Wednesday, April 13, 2011

VOTE YOUR INTEREST

As elections draws near and the momentum for campaign is increasing, the youth of this country are and will be target of all politicians. We will be used as agents of propaganda and possible violence or societal unrest. This has always been the case, not limited to Liberia. We are manipulated to serve the interest of politicians and soon forgotten after election.   
In Liberia, many would say “vote right” “vote Liberia” “vote wisely”, but I would say “politics is interest, VOTE YOUR INTEREST”. If politics wasn’t based on the personal interest of standard bearers and political parties’ key member, there wouldn’t be so many presidential aspirants in this our beloved country. They will all just work in collective effort.

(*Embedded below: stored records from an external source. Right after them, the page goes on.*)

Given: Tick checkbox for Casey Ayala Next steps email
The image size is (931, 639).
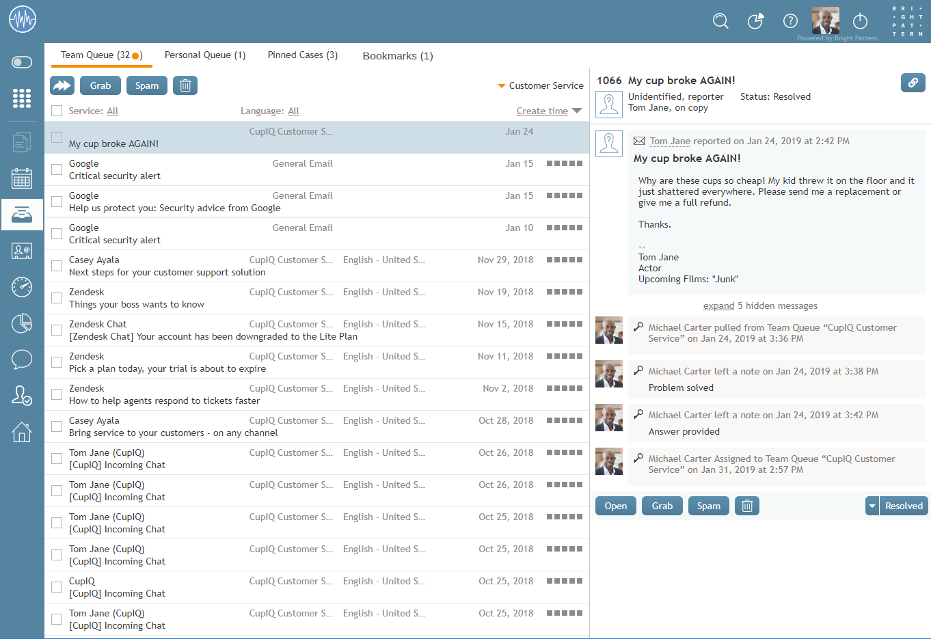Looking at the screenshot, I should pos(57,266).
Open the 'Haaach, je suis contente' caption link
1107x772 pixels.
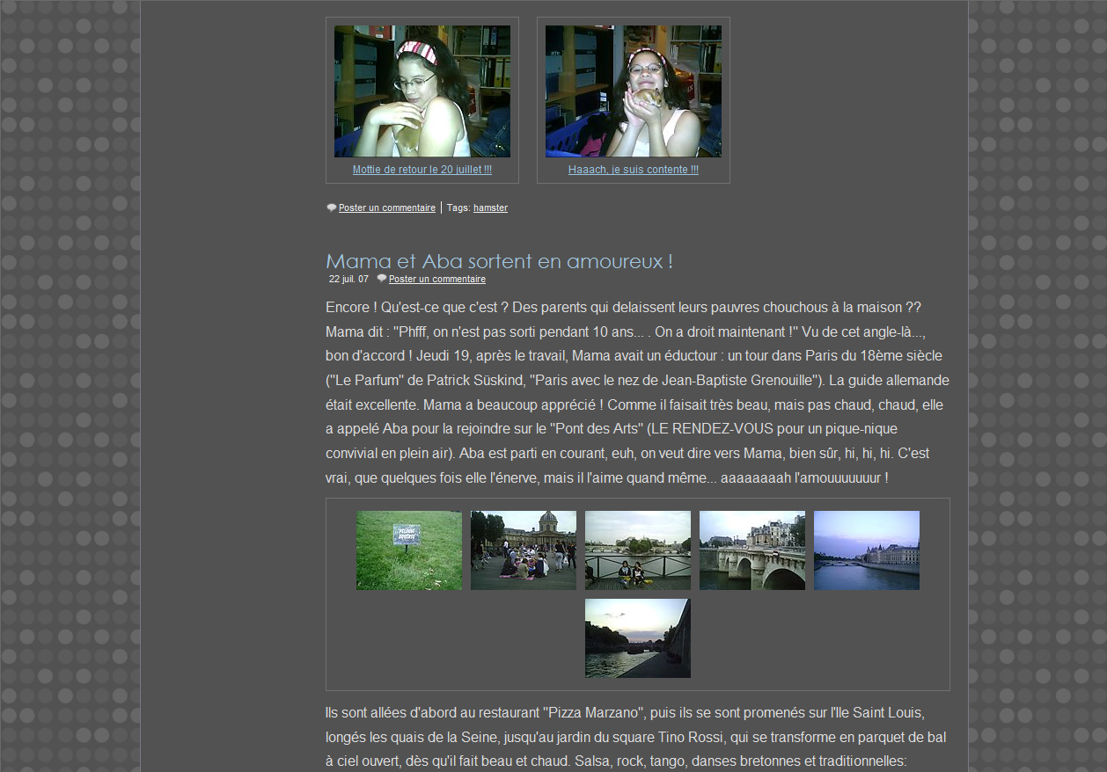pos(633,170)
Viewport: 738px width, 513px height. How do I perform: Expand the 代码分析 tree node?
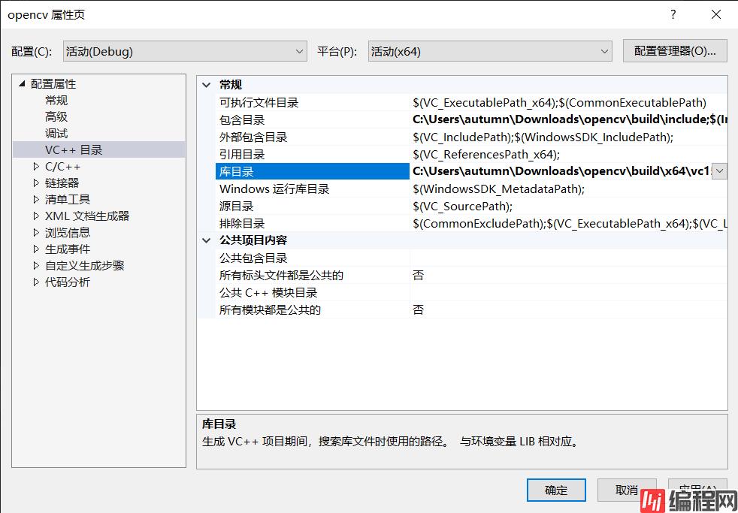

Liberia today has so many unnecessary political parties. 2005 general and presidential elections gave birth to a new democracy after a long civil war. Freedom of participation has been exercised by all Liberians. The youth of this country were the ones who decided the fate of this country during that election. We constitute majority of the population. Now again, we have to decide the future of this country, a power that any group of people should maximize positively.
As youth of today make decisions of who to vote in office, vote your interest.  We are in majority and the politicians fear us.  If we stand together in Unisom, we will move this country forward. They say “we are the future leaders” but the future never comes. If we are the future leaders, our interest then is the” future”.  We must adequately assess the all political parties, their platforms, policies, objectives, goals and how it benefits in the future we look forward to claiming.

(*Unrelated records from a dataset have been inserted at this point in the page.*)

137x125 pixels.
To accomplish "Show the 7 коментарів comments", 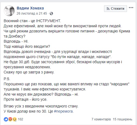I will [101, 119].
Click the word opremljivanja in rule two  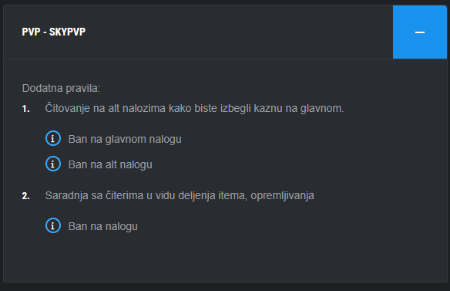(282, 195)
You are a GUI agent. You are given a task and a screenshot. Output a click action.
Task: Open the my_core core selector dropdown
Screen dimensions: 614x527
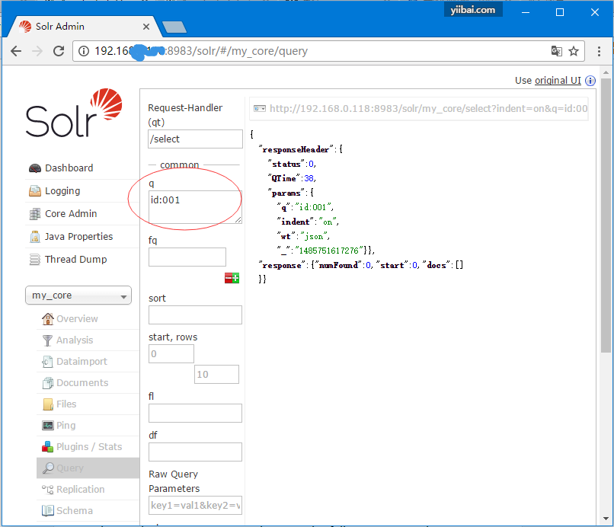pyautogui.click(x=79, y=295)
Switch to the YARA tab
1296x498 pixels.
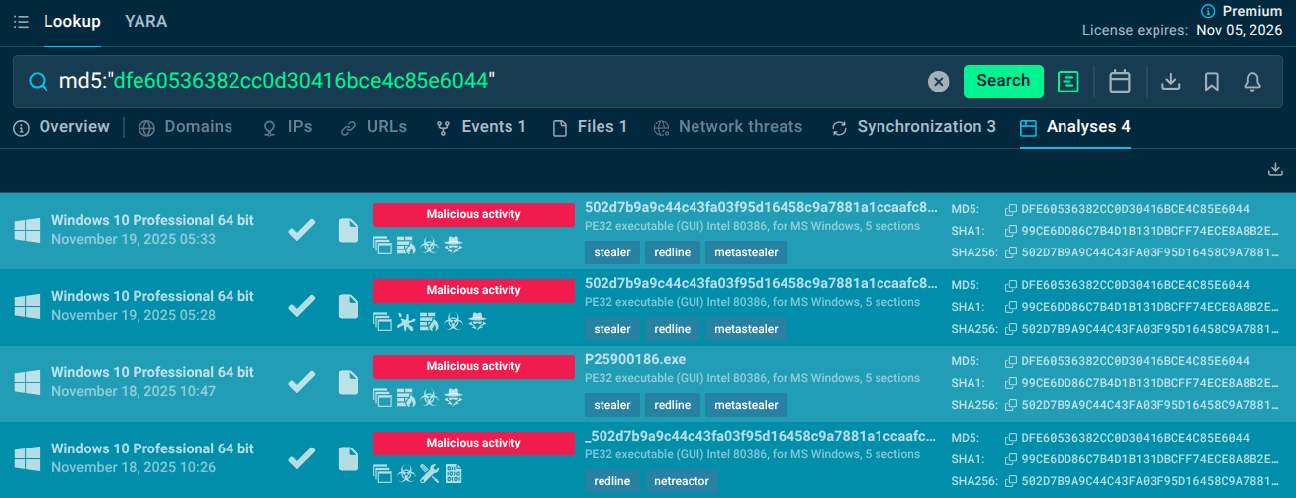145,21
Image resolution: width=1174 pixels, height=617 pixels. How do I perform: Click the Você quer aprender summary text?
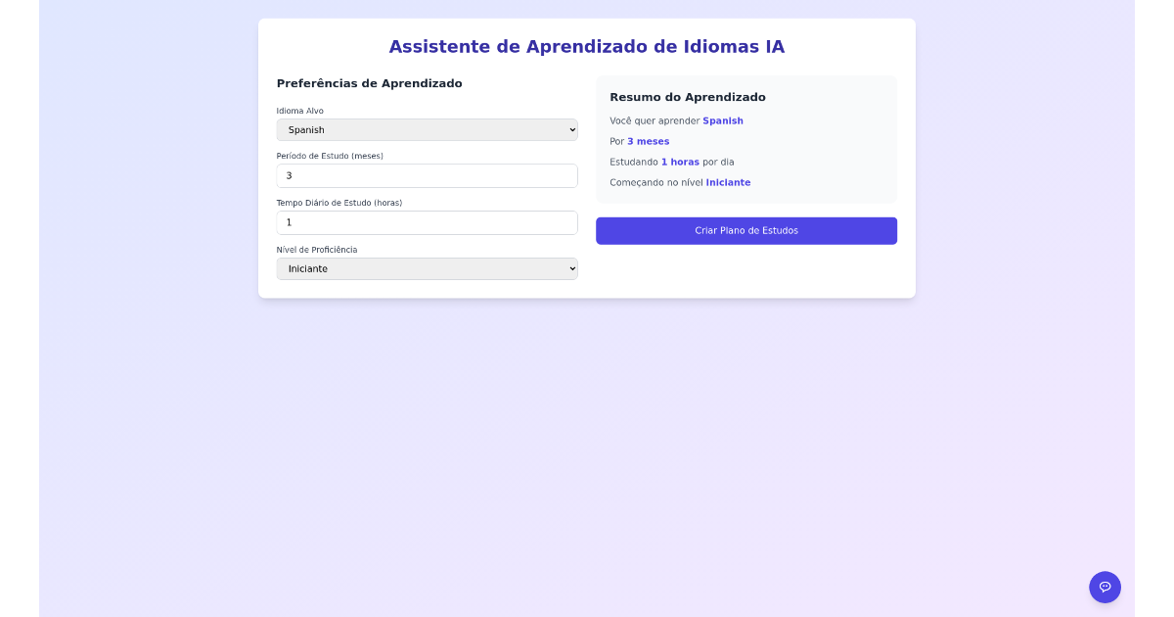click(x=655, y=121)
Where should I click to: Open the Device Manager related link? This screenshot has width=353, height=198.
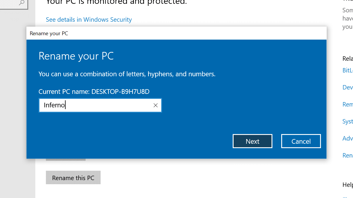click(347, 87)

As we prepare ourselves academically, morally, and socially, we must start to think of what year or when we want to take over the leadership of this country. With this in mind, I say we start to outline what we want and at what level we want Liberia when we inherit the responsibility to moving this country forward.
Let us lend our support to someone who we believe can take this country to the point or level at which we want when it is time for us to inherit it. Someone who can lay the foundation for us to build upon. Someone who shares a vision and passion similar to ours. This should be our interest. Let us start to think of what we want, our priorities, and who or which candidate can lay that foundation us. Let us not be blinded by the conning ways of politicians or just our loyalty to a particular political party.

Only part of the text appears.